PROMPT: Starting with the line containing "The image size is (1293, 924)." and going on through the line containing "Task: Maximize the", return the lines of the data below exactly, and only those.
[LISTED RECORDS Boundary: Start]
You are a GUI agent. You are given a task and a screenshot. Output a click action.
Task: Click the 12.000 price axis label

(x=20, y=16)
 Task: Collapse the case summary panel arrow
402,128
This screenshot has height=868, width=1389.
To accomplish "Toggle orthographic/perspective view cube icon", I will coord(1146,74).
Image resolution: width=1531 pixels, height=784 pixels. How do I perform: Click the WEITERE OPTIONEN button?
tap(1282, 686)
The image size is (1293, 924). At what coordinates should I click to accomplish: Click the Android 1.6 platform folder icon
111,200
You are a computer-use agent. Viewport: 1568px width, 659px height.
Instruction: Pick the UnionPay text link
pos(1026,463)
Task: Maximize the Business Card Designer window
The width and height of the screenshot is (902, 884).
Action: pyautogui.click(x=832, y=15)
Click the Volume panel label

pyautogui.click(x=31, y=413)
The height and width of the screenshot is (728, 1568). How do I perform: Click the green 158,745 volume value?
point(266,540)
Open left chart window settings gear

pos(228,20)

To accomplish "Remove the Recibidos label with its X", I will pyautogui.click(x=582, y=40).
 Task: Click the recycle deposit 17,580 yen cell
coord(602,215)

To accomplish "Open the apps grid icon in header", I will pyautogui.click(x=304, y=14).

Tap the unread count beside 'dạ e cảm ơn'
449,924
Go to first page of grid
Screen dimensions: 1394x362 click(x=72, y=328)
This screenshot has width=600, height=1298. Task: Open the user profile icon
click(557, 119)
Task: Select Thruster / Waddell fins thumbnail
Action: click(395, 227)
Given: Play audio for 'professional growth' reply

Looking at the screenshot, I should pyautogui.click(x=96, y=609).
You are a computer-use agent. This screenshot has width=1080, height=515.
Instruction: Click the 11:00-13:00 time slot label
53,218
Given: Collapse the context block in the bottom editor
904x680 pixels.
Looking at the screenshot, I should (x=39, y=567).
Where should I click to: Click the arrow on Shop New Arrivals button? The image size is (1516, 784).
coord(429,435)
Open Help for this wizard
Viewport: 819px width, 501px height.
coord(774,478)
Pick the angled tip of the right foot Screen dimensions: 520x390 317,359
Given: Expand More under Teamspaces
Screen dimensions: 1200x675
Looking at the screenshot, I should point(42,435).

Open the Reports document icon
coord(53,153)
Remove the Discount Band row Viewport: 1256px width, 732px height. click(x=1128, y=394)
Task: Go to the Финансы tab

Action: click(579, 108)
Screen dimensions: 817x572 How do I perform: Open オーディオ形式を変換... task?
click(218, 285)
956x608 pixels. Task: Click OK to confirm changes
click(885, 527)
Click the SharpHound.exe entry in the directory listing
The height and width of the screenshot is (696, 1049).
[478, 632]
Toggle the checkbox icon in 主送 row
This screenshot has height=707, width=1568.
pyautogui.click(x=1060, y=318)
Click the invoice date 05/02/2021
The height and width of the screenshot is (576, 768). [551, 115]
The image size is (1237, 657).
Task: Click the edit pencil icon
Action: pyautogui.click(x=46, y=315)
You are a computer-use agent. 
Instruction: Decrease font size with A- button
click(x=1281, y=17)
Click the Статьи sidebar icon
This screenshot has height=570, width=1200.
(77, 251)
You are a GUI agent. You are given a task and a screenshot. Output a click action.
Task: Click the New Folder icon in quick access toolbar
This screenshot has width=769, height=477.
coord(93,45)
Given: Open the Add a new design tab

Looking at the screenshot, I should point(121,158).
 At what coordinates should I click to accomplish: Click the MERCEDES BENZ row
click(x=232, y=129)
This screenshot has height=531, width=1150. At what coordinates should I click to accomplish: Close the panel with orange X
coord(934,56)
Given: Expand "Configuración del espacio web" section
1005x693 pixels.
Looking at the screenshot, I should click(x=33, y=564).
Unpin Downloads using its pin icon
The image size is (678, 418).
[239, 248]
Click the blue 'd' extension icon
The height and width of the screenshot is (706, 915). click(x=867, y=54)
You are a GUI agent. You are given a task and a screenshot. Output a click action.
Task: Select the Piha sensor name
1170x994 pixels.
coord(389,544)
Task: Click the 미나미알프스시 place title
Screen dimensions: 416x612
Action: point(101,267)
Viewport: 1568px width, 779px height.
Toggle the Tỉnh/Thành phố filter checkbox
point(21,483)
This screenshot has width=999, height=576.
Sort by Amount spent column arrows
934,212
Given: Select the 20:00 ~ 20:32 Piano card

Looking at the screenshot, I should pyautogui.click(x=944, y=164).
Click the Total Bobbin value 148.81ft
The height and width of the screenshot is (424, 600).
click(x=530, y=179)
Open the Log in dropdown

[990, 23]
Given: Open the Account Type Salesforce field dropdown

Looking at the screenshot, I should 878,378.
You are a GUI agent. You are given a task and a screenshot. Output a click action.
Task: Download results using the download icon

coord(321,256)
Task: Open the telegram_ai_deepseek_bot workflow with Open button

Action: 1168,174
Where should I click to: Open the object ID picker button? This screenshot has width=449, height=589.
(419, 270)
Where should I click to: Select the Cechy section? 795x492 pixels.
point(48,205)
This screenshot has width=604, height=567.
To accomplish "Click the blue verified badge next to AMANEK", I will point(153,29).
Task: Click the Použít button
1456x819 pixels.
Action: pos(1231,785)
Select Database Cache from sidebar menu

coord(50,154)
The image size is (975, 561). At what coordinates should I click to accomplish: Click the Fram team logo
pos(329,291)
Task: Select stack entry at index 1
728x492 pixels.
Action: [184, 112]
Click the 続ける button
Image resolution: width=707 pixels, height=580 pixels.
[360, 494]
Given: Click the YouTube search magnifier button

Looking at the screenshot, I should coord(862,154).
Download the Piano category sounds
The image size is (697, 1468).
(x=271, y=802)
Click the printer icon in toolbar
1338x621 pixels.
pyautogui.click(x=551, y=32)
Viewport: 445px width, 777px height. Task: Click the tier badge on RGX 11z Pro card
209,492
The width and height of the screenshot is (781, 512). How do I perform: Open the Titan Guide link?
[LISTED RECORDS Boundary: End]
ANSWER BOX:
The image size is (1293, 924). At what coordinates should I click to accomplish: Click the Android 1.6 platform folder icon
111,200
You are a computer-use agent. Viewport: 1568px width, 659px height.
Instruction: Pick the UnionPay text link
pos(1026,463)
Task: Maximize the Business Card Designer window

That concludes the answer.